Adèle talks music with Emma, too. Bob Marley is the “[s]ame as Sartre,” she tells Emma. “Have you heard ‘Get Up, Stand Up’?” Music—reggae, classical, dubstep—scores Adèle’s growing self-possession, a self-possession spurred on by her romance with Emma. At her eighteenth birthday, Adèle dances to an exultant remix of Lykke Li’s “I Follow Rivers,” mouthing along to the words as she snakes her hands skyward. It’s nothing like the hesitant, stilted dancing Adèle does to a Mark G. Hart/Stephen Emil Dudas song later on the film, at a party where she warily eyes Emma flirting with the woman for whom she’ll eventually leave Adèle. In these scenes, and in the movie at large, music serves less as a soundtrack than a witness.

That is to say, Guardians of the Galaxy’s soundtrack happens before the fact, Blue is the Warmest Color’s after. Peter’s mother gives him the mix that will soundtrack his (and our) intergalactic adventure. Only in hindsight are the songs in Blue is the Warmest Color the soundtrack of Adèle and Emma’s union and dissolution: that song that played the first time their eyes met; that song that played in the club the first time they talked; that song that played at Pride after they’d fucked for the first time. Peter’s mixtape, like Guardians of the Galaxy’s soundtrack, is constructed from the very first frame (or even before, since Gunn reportedly wrote the songs into the screenplay); the music in Blue is the Warmest Color, meanwhile, seems to arise more organically, more spontaneously, as if these were just the songs that happened to be playing there and then.

Kechiche suggested as much in an interview: “I find it very difficult to underscore or illustrate my scenes with music. However, as strange as it sounds, I hear music all the time when I am creating my films. I hear it when I watch my characters faces, when they move.” Guardians of the Galaxy’s soundtrack is determined, or overdetermined, while Blue is the Warmest Color’s soundtrack is indeterminate, almost impressionistic. The soundtrack never even received a formal release, existing only as a playlist (partially edited by me) on the website WhatSong, where users can match songs from films to the scenes in which they appear: an infinitely changeable playlist, a playlist that moves with memory.

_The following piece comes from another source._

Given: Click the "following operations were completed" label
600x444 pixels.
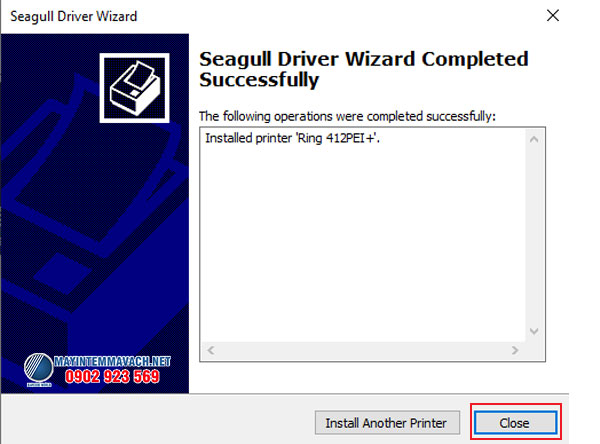Looking at the screenshot, I should tap(347, 116).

This, after all, is the tricky business of movie soundtracks, the business of remembering, or half-remembering. The soundtrack of a musical likeFrozen wears its meaning on its sleeve; each song announces the part it plays in the movie. So, too, do most films’ instrumental scores, with tracks named, more often than not, for specific moments (e.g. “Morag,” “The Final Battle Begins” or “Plasma Ball,” from Tyler Bates’s Guardians of the Galaxy score). But the songs on Awesome Mix Vol. 1 or the songs in Blue is the Warmest Color are equally imbued with the momentary, with the memory of a scene, a shot, a line—just less obviously so.

In the cold January days after I watched Blue is the Warmest Color for the first time, I couldn’t get the remixed “I Follow Rivers” out of my head. I couldn’t get Adèle out of my head, either. For me, the song became a way into and out of the film, a way to remember its hopes and heartbreaks, its passions and promises. Like a novelization or a licensed video game, the soundtrack became a way for me to experience the film again, to experience the film anew, no different from reading the graphic novel or the comic upon which Blue is the Warmest Color or Guardians of the Galaxy is based.

We don’t tend to talk about soundtracks in this way, as adaptations in their own right, but we should. Every soundtrack is an awesome mix not just of songs but also of our half-remembrances of the films in which they, and then we, play a part. Guardians of the Galaxy and Blue is the Warmest Color foreground this fact by asking, Remember? Remember remembering? Songs, they say, can be decontextualized and recontextualized; songs can drift from soundtracking a film to soundtracking our lives and then back again, on and on, ad infinitum, from star-crossed loves to the constellations of a distant galaxy. These songs belong to them. These songs belong to us.


Kyle Meikle is a doctoral candidate at the University of Delaware who researches and writes about adaptation.